Ces comportements rebelles, ces incivilités diraient sûrement certains, signalent une opposition sourde mais devenue bien plus virulente depuis qu'un élément déclencheur a provoqué sa cristallisation. En interdisant la circulation sur les quais bas de la rive droite, Anne Hidalgo n'a pas rendu aux parisiennes et parisiens des emprises qui ne leur ont jamais appartenu, puisqu'elles ont depuis toujours servi à diverses activités commerciales aujourd'hui presque disparues. Mais elle a coupé un axe majeur, qui permettait de circuler de banlieue à banlieue plus directement qu'en faisant un détour par le périphérique. Et elle a ainsi mis en lumière un conflit désormais ouvert sur de multiples fronts et, si l'on en croit des milieux bien informés, qui transcende les appartenances politiques, conflit qui oppose économiquement, géographiquement, socialement, les insiders aux outsiders.

Voilà bien longtemps qu'on observe la manière dont, progressivement, sur le long terme, l'exécutif parisien modèle son interprétation de la ville idéale, cette nouvelle Metropolis où les banlieusards circulent sous terre tandis que l'usage de la surface est réservé à la seule aristocratie indigène, et aux touristes. La configuration administrative particulière de la plus petite des grandes capitales européennes permet la mise en œuvre d'une telle conception. Mais elle se heurte à des réalités contre lesquelles elle ne peut rien, en particulier cette compétition mondiale entre grandes métropoles qui l'oblige à croître, donc à regarder au-delà de son territoire, vers des espaces qu'elle ne peut plus se permettre de mépriser.

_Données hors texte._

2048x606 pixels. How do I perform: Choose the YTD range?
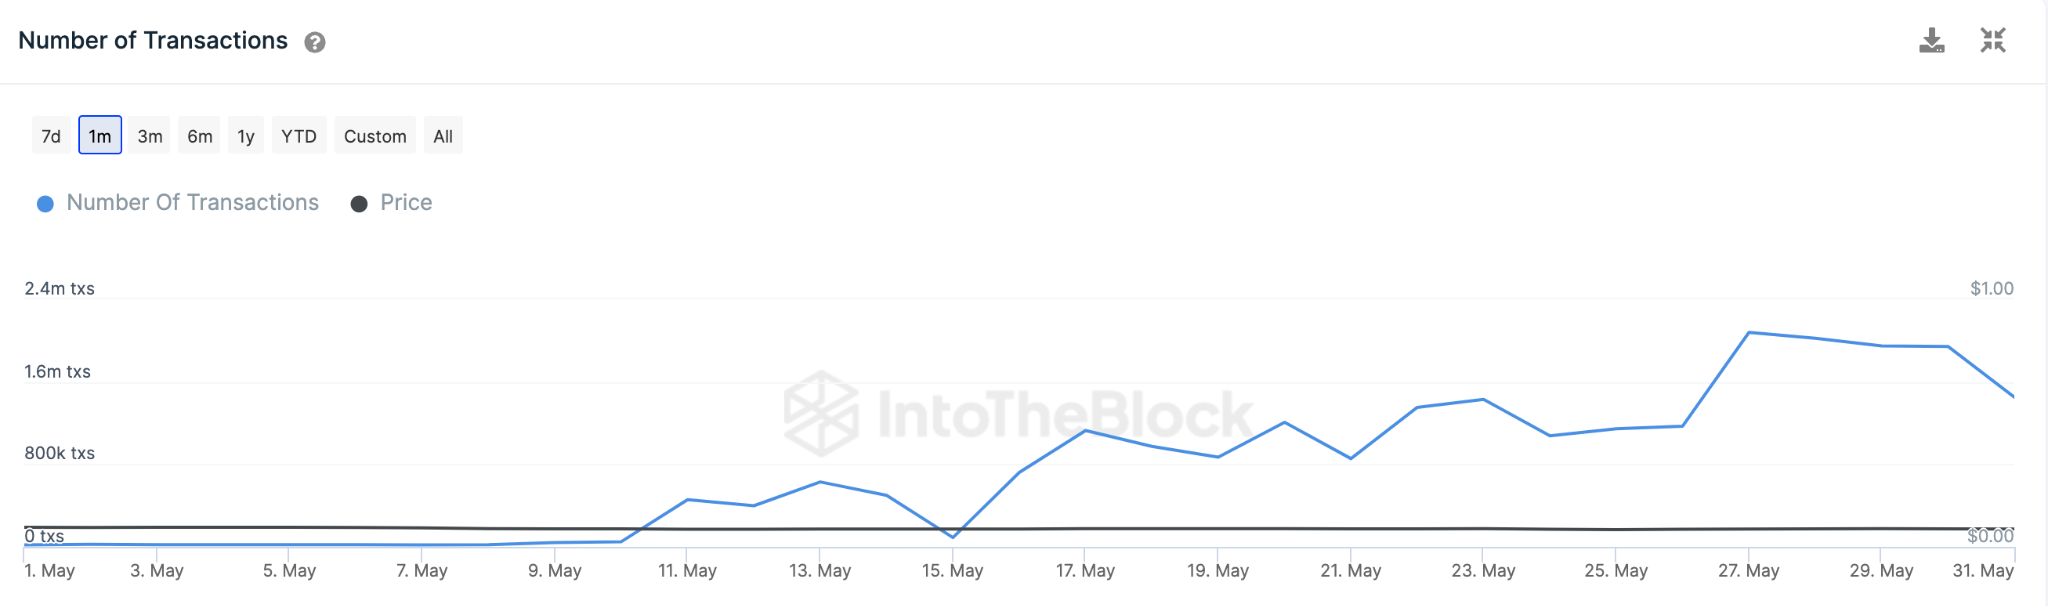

Or, ces lieux sont occupés. Ils le sont par ces gens qui dépendent de la ville centrale, et dont la ville centrale dépend, pour y exercer leur métier et lui fournir les services dont elle a besoin. Et, pour des raisons extrêmement variées, une part minoritaire mais significative d'entre eux ne peut accomplir sa fonction sans un véhicule individuel. Bien souvent, par contrainte plus que par civisme, ils ont d'ailleurs opté pour l'un de ces deux-roues motorisés qui, propulsés par un moteur à essence, ne produisent pas de particules tout en étant sanctionnés presque au même titre que les automobiles diesel. Ces espaces sont occupés, aussi, par des élus de l'autre bord politique, sans doute assaillis des réclamations de leur administrés et auxquels, par bêtise, la mairie de Paris offre ainsi une magnifique occasion de se ranger aux côtés du peuple, de la pauvre scooteriste et de l'humble automobiliste. La configuration politique actuelle, avec une région acquise à la droite, celle qui s'annonce si François petrolhead Fillon accède à la présidence, les conséquences locales du changement de pouvoir avec un préfet de police qui, comme en 2012, sera le premier à céder sa place, compléteront l'encerclement de cette nouvelle Bastille, qui deviendra dés lors bien plus difficile a défendre.